PROBLEM TO WORK ON :: Reproduce verbatim the lines of the material below, from the line containing "Home (447, 36)" through the line containing "Accetta (1433, 1261)", both included.

RECORDS SUPPLIED ::
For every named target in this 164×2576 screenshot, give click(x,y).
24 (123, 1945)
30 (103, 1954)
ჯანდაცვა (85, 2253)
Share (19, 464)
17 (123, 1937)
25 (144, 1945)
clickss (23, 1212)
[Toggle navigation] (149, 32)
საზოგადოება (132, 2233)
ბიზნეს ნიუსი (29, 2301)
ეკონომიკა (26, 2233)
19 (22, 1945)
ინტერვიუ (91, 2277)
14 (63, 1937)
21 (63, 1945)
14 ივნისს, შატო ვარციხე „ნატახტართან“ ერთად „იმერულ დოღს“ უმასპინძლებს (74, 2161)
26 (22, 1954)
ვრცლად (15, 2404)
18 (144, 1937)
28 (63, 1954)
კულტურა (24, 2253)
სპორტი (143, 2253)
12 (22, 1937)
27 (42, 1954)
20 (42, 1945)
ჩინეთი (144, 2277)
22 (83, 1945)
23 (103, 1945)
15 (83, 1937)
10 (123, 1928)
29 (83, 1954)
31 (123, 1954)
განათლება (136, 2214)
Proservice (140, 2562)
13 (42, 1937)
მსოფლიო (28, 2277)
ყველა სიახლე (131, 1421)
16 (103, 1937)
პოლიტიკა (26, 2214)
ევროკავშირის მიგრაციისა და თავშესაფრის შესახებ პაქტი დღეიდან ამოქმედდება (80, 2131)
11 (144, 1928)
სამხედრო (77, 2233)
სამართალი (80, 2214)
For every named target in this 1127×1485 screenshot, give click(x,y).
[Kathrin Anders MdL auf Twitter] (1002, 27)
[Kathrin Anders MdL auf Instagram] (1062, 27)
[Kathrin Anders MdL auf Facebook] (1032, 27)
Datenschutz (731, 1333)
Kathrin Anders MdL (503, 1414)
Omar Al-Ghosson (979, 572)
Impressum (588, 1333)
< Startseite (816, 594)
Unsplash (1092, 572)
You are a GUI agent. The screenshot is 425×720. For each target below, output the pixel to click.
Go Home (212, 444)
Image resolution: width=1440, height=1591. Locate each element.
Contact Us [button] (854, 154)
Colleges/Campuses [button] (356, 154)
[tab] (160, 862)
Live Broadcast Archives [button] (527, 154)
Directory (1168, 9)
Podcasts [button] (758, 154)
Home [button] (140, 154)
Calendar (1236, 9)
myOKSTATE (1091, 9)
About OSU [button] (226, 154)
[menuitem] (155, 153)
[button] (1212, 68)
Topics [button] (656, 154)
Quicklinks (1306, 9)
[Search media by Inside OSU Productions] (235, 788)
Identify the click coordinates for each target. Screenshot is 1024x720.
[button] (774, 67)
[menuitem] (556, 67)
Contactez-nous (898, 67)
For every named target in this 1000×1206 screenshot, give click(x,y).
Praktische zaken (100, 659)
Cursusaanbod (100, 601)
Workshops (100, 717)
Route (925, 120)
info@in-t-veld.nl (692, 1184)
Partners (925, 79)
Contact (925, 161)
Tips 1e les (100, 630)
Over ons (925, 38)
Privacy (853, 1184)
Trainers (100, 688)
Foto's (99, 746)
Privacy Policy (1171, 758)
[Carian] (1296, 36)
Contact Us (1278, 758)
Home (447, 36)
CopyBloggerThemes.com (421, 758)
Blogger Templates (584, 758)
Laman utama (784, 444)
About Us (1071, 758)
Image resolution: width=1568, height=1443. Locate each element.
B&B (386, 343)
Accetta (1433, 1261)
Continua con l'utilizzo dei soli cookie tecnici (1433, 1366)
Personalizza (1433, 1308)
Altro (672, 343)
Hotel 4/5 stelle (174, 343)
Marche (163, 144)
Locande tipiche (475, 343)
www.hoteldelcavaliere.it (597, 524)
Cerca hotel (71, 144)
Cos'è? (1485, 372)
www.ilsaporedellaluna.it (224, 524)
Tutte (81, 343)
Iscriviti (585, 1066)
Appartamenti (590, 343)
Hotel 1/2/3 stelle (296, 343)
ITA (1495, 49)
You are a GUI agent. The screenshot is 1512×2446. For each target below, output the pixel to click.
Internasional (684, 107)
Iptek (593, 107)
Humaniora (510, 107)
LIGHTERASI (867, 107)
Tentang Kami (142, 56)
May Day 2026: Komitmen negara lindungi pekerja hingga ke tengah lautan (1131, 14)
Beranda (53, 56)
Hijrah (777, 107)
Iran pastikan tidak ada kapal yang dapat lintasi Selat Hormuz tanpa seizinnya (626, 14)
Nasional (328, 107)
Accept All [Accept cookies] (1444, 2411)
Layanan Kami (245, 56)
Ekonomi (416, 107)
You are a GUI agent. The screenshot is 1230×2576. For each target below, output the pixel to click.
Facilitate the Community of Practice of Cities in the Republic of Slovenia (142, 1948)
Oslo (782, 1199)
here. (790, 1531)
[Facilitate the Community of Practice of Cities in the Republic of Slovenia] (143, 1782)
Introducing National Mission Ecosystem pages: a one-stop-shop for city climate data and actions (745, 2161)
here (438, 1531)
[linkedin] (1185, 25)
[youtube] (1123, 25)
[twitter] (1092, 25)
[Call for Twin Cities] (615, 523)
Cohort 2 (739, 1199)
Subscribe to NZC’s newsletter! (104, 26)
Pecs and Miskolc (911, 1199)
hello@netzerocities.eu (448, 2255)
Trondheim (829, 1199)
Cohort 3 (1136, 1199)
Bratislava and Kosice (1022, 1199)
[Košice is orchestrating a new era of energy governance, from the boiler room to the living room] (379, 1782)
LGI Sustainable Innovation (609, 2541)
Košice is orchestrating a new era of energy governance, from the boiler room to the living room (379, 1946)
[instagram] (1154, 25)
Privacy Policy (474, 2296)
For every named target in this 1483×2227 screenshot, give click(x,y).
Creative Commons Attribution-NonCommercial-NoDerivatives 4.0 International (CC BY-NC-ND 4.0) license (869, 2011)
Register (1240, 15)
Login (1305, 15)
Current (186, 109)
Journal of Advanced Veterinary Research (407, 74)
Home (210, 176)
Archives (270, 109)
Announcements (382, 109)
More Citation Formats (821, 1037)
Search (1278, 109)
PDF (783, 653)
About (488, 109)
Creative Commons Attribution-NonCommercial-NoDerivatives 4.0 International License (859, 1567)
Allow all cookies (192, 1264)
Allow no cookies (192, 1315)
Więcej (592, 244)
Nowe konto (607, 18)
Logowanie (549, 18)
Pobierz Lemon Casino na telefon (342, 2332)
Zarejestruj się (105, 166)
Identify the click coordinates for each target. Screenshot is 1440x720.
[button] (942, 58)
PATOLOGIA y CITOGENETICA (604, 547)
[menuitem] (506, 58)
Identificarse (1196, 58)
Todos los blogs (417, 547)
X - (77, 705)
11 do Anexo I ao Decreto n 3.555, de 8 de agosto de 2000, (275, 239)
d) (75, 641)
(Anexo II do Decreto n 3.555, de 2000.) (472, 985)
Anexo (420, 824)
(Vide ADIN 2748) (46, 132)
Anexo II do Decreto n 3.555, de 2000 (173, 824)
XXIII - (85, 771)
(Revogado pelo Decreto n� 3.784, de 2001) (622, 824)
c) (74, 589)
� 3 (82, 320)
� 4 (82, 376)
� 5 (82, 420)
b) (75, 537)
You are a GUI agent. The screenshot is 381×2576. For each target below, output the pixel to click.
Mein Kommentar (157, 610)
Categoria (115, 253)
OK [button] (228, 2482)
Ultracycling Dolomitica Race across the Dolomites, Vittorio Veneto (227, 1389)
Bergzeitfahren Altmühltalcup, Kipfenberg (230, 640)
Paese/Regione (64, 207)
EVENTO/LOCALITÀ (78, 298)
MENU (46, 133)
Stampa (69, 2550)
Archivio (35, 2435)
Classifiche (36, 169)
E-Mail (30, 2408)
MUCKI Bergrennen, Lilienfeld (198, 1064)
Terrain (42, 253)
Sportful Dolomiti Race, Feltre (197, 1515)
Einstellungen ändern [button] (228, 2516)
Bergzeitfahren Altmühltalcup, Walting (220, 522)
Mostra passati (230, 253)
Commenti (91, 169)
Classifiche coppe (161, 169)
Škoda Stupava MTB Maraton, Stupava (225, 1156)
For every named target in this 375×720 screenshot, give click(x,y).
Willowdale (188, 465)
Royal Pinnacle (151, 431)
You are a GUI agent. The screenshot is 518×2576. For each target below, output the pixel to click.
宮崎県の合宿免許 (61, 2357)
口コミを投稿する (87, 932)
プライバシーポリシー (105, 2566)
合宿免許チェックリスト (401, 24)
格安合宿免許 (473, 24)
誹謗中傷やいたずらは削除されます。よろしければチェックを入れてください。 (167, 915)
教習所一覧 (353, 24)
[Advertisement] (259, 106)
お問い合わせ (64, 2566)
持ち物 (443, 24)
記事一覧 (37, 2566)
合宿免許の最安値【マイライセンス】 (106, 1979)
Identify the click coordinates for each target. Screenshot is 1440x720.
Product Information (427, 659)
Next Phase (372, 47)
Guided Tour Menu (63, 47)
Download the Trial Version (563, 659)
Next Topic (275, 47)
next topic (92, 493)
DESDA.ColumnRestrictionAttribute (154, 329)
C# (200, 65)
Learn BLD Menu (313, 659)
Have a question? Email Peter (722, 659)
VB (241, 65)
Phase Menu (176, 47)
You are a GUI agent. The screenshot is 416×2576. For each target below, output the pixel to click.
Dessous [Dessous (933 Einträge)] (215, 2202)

IN RESPONSE ::
Home (447, 36)
CopyBloggerThemes.com (421, 758)
Blogger Templates (584, 758)
Laman utama (784, 444)
About Us (1071, 758)
Image resolution: width=1568, height=1443. Locate each element.
B&B (386, 343)
Accetta (1433, 1261)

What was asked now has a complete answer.